Al via a Milano il Gran Festival del Cinema Muto

La nona edizione del Gran Festival del Cinema Muto inaugura il 29 settembre 2018 una serie di appuntamenti dedicati alla carriera della diva italiana Francesca Bertini (1892-1985). La manifestazione, che si concluderà il 5 dicembre, toccherà diverse prestigiose location milanesi (Teatro Verdi, 4 ottobre – Teatro Filodrammatici, 9 ottobre – Politecnico, 29 novembre – Università Bicocca, 5 dicembre), ed offrirà anche numerose occasioni di incontri, conferenze e concerti distribuiti nell’intera Regione Lombardia.


Il festival si aprirà con il film che ha sancito non solo la popolarità della Bertini, ma che ha segnato anche una svolta nella storia del Cinema: Assunta Spina diretto da Gustavo Serena del 1915. La pellicola, restaurata dalla Cineteca Sarda, presenta in anteprima assoluta la partitura originale composta da Rossella Spinosa. La direzione musicale è affidata al M° Alessandro Calcagnile, bacchetta esperta del cinema muto, che guiderà per l’evento l’Orchestra de I Pomeriggi Musicali. Al pianoforte solista, la stessa compositrice.

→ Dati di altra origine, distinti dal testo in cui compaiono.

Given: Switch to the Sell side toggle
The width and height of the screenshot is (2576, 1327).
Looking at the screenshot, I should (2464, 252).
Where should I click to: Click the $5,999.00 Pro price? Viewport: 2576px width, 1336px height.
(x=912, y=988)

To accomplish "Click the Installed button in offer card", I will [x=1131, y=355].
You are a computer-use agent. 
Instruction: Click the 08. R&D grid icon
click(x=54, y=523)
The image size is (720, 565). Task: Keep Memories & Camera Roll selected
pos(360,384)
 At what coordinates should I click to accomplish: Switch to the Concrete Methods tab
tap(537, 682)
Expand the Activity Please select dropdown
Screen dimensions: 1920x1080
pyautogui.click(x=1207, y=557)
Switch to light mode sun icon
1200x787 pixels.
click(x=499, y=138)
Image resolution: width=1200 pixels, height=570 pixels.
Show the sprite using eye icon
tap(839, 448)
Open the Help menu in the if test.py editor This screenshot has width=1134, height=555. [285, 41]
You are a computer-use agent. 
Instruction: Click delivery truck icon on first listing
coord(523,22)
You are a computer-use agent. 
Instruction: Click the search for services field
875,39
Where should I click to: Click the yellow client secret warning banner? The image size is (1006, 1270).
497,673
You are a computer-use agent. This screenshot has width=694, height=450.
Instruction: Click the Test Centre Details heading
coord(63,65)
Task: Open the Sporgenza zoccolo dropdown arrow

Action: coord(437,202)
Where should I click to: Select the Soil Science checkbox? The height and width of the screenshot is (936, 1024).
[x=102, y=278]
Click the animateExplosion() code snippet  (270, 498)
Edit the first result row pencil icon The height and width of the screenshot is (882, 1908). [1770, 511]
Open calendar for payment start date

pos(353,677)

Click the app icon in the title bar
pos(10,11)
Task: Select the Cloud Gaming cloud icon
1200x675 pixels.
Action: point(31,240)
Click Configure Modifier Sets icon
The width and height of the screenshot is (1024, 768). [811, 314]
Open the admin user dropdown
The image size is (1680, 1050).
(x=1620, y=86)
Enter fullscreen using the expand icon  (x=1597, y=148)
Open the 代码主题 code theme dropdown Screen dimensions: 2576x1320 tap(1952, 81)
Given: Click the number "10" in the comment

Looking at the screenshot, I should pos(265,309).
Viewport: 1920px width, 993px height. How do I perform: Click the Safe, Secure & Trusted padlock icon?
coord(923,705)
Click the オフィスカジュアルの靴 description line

Francesca Bertini vide il passaggio della sua carriera di attrice teatrale a protagonista cinematografica proprio con il film Assunta Spina. Il film fu tratto dal dramma di Salvatore di Giacomo, nel cui allestimento la Bertini aveva già recitato in una parte secondaria. Nella versione cinematografica, in realtà, l’artista mise in evidenza non solo le proprie doti di attrice protagonista, ma anche quelle direttive, tanto da essere definita dallo stesso Serena “co-regista della pellicola”. Il film è considerato una pietra miliare della storia del cinema proprio grazie al passaggio recitativo che mise in atto la Bertini: l’attrice portò sullo schermo un realismo e un naturalismo inedito per l’epoca che consentì una drastica riduzione dell’uso delle didascalie.

Assunta Spina riassume l’espressione più genuina dell’animo di Salvatore Di Giacomo. Un dramma popolare in cui la tragedia intima della protagonista rivela insieme sia i paradossi della condizione femminile dell’epoca che il lirismo poetico della cultura della Napoli di inizio novecento. Una donna che si sente obbligata ad accollarsi la colpa e la responsabilità di quegli uomini che dietro l’amore nascondono il senso patriarcale del possesso. Tematiche che, attraverso le partiture della Spinosa, ritrovano attualità sia nel confronto con i drammi tutt’oggi presenti nelle cronache quotidiane che nella resa delle complesse dimensioni emotive dei personaggi che la compositrice evidenzia nella loro traduzione musicale.